One meeting-free day per week. Wednesday is mine. No meetings. No calls. No Slack (I close it entirely). This is when the deep work happens. Design docs, complex debugging, writing. One protected day produces more meaningful output than the other four days combined.

Deliberate rest. I leave my phone in another room in the evening. I go for walks without earbuds. I sit on my porch and stare at nothing. This is not wasted time. This is the time when my default mode network makes the connections that I can’t force during focused work. Some of my best ideas have come during these periods of apparent idleness.

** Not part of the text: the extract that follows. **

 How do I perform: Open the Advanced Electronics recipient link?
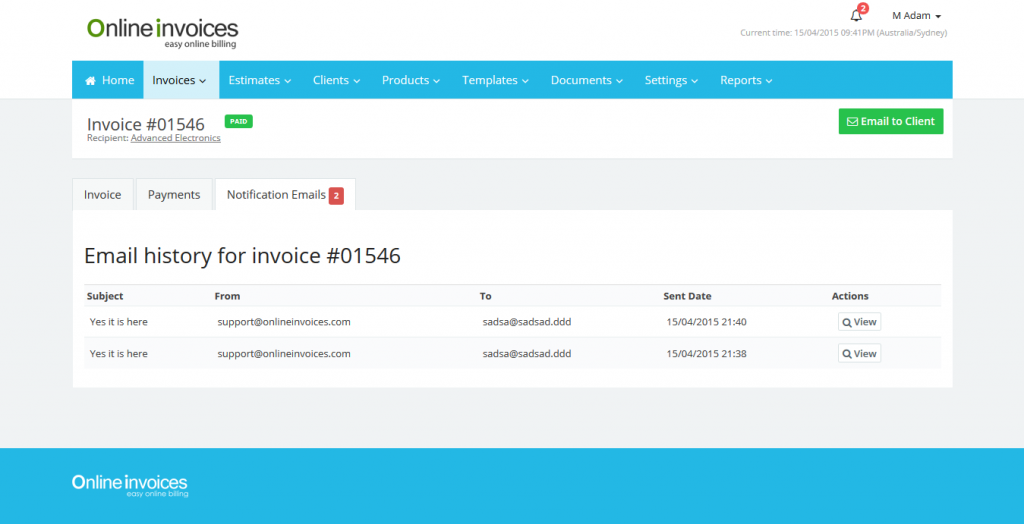click(175, 138)
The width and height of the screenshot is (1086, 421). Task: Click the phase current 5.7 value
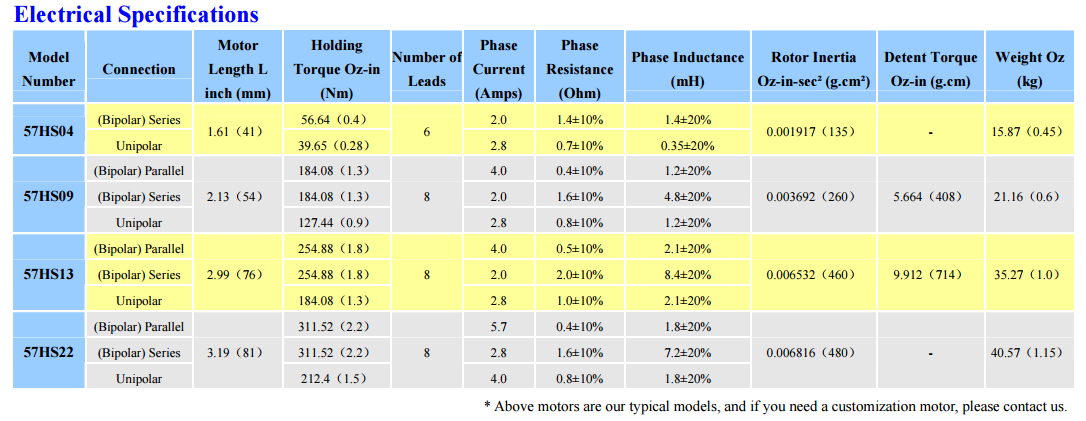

No productivity content. I don’t read productivity books anymore. I don’t watch productivity YouTube. I don’t subscribe to productivity newsletters. I have no data showing that any of this content ever made me more productive. The time I used to spend consuming productivity content is now spent doing actual work or resting. Both are more valuable.

The structural problem

I want to be clear about something. Productivity culture isn’t just an individual failing. It’s a structural response to structural conditions.

Knowledge work is genuinely hard to manage. Unlike factory work, where output is countable and the process is defined, knowledge work is ambiguous. What does “done” look like? How much should this take? Is this meeting useful? Nobody knows, so everyone optimizes the things they can measure (time spent, tasks completed, messages sent) and hopes that the unmeasurable things (insight, judgment, creativity, quality) somehow follow.

Productivity culture fills the void left by this ambiguity. When you don’t know if you’re doing a good job, a productivity system gives you metrics that say you are. Tasks completed. Inbox at zero. Time tracked. These metrics are comforting even when they’re meaningless.

The fix isn’t individual. It’s organizational. Organizations need to get better at defining what “productive” means for knowledge workers. Not “busy.” Not “responsive.” Not “in meetings.” Actually productive: delivering high-quality work that advances the organization’s goals.

Until organizations figure that out, individuals are left to navigate the gap between what’s measured (busyness) and what’s valued (output quality) on their own. Some navigate it well by ignoring the busyness metrics and focusing on quality. Others get caught in the optimization trap.

The uncomfortable message

Here’s the part that productivity culture will never tell you, because it’s bad for business.

You will never get everything done. Not because you lack the right system. Because there’s more worth doing than any one person can do in a lifetime. The 4,000 weeks are not enough. No system changes that.

The productive response to this reality isn’t optimization. It’s selection. Choose what matters. Do those things well. Let everything else go. Not with guilt. With the recognition that choosing is the only rational response to a world with infinite options and finite time.

Productivity culture sells the fantasy that you can have it all if you just organize correctly. The truth is that choosing what to let go of is the most important productivity skill there is. And no app can do it for you.

Stop optimizing. Start choosing. Do fewer things. Do them well. Rest when you’re tired. And stop feeling guilty about the things you didn’t do, because you were always going to not do most things. That’s not a failure of productivity. That’s the human condition.